EXERCISES -
#1 In the chaplain's post, please copy everything from "Chaplain, Can You Pray?" down to "service, we asked?", swapping "memorial service" for "remembrance gathering".
#2 Answer these questions from the chaplain's post.
(a) For at least how many years have family members placed ornaments on the tree?
(b) What was served while the families gathered?
(c) What book does the reading come from?

DOCUMENT SECTION -

Monday, December 7, 2009

Chaplain, Can You Pray?

The other day we received a note, "Hey, y'all, in about one hour a group of people were gathering for a memorial service and perhaps y'all might want to go."

What memorial service, we asked?

  • Every year at this time, a Christmas tree is placed in the lobby of the hospital.
  • Every year, ornaments are placed on the tree by family members of patients who have died and have given their bodies to science.
  • Every year for at least the last 15 years, family members show up and place their ornaments on the tree, commemorating their loved one ("for Johnny, my 18 year old son, who was killed by a drunk driver," or "for Suzanne, my fiance, who died in a terrible car wreck," or "for Pamela, my cousin, who had a brain aneurysm and died suddenly.")
  • Every year, the organization that works with organ donation families holds this memorial service and some dozen or so families show up to remember their loved one.
  • Every year, the medical team (nurses, case managers, physicians, staff) assists in this memorial service as they, too, remember these families and their loved ones.
Of course we'd go to this service. In the somewhat awkward lobby of the hospital, just behind the information booth and next to the cafe, the audio equipment was set up and began projecting soft music to set the mood. Danish and coffee was being served while the families gathered. Several small groups of people stood near each other and tearfully shared stories of their ornament and why they come back every year.

I recognized "my" nurses from one of my floors. That's the floor with the most number of brain injuries or deaths and those nurses see many of these families. That's when the nurse manager suddenly called out, Chaplain, can you pray to open our ceremony?

And two minutes later, I began...O, most gracious and loving God...

In those moments, I realized that if I had more than two minutes to think about this, I might have been a little more freaked out. In some strange way, it was a bit like an initial visit or a middle-of-the-night call to pray with a family in the midst of some crisis. I asked in a sort of round about way what would be appropriate to pray for/about. The MC gave me just a few short words. That's all I needed and out came the prayer for courage and strength and gratitude...

I felt that the prayer was not about me, it was about God's presence in that moment for those people and for all the cloud of witnesses in whose memory we hung the ornaments. Okay, it was a bit bumble-y and so what. Just as soon as my inner critic began to work, I shoved her back in the box. Hey, I showed up. So did God.

Coincidentally, just a few days later, my colleague Erin presented this reading. (She had not been at this spontaneous entry-way memorial service and was simply commenting on how often we Chaplains are asked to pray.)

The following comes from Eugene Peterson's Living the Message.

"One of the indignities to which pastors are routinely subjected is to be approached, as a group of people are gathering for a meeting or a meal with the request, "Reverend, get things started for us with a little prayer, will ya?" It would be wonderful if we would counter by bellowing William McNamara's fantasized response: "I will not! There are no little prayers! Prayer enters the lion's den, brings us before the holy where it is uncertain whether we will come back alive or sane, for 'it is a fearful thing to fall into the hands of a living God.'"

Don't be flip with the sacred. Banter and silliness give no honor to God. Don't reduce holy mysteries to slogans. In trying to be relevant, you're only being cute and inviting sacrilege. Matthew 7:7

How do you show up for prayer in this moment?

RECORDS SUPPLIED -
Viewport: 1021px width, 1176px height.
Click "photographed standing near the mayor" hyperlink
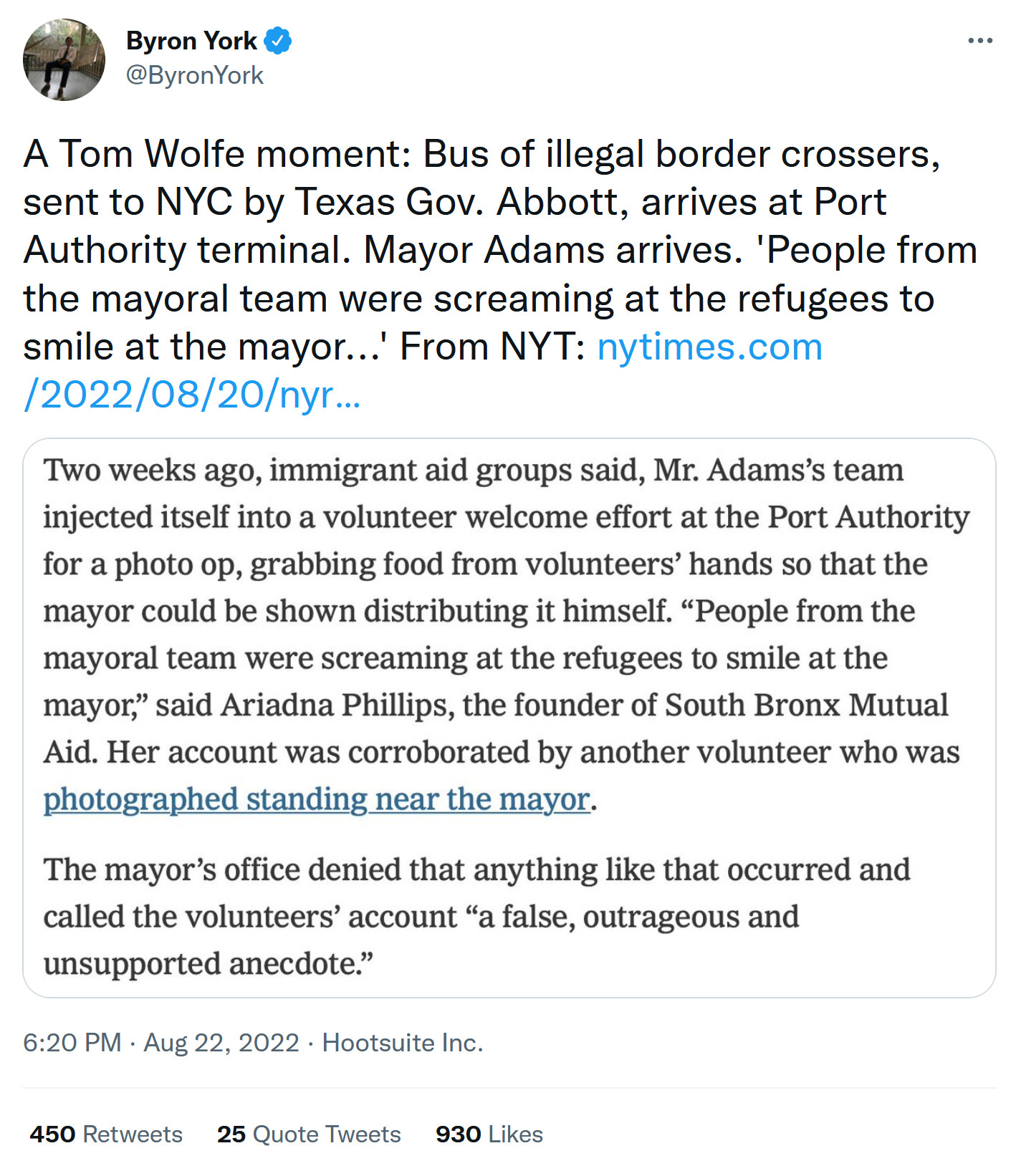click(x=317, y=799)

---

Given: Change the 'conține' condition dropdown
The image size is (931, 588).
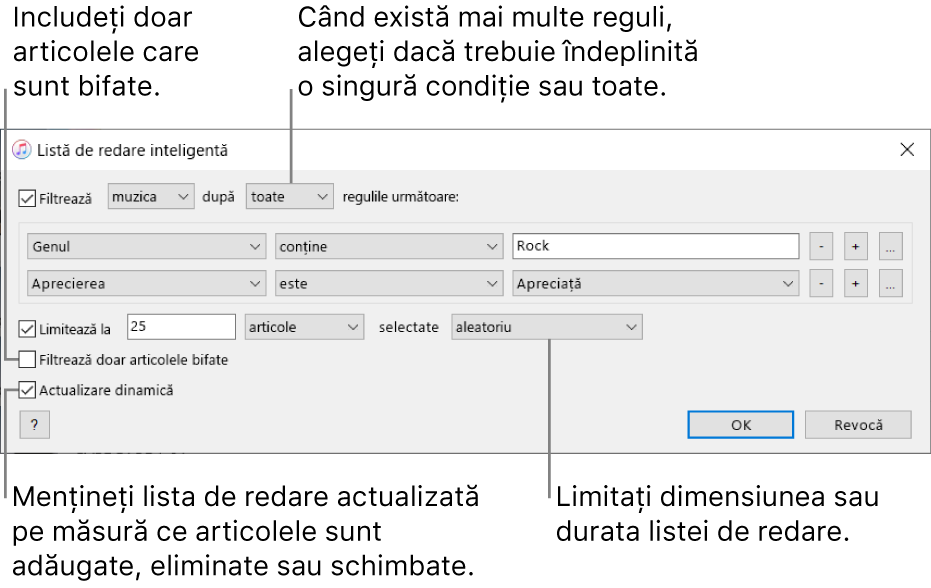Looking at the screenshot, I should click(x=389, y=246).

ANSWERS TO EACH TASK -
#1
Chaplain, Can You Pray?

The other day we received a note, "Hey, y'all, in about one hour a group of people were gathering for a remembrance gathering and perhaps y'all might want to go."

What remembrance gathering, we asked?

#2
(a) At least 15 years.
(b) Danish and coffee.
(c) Eugene Peterson's Living the Message.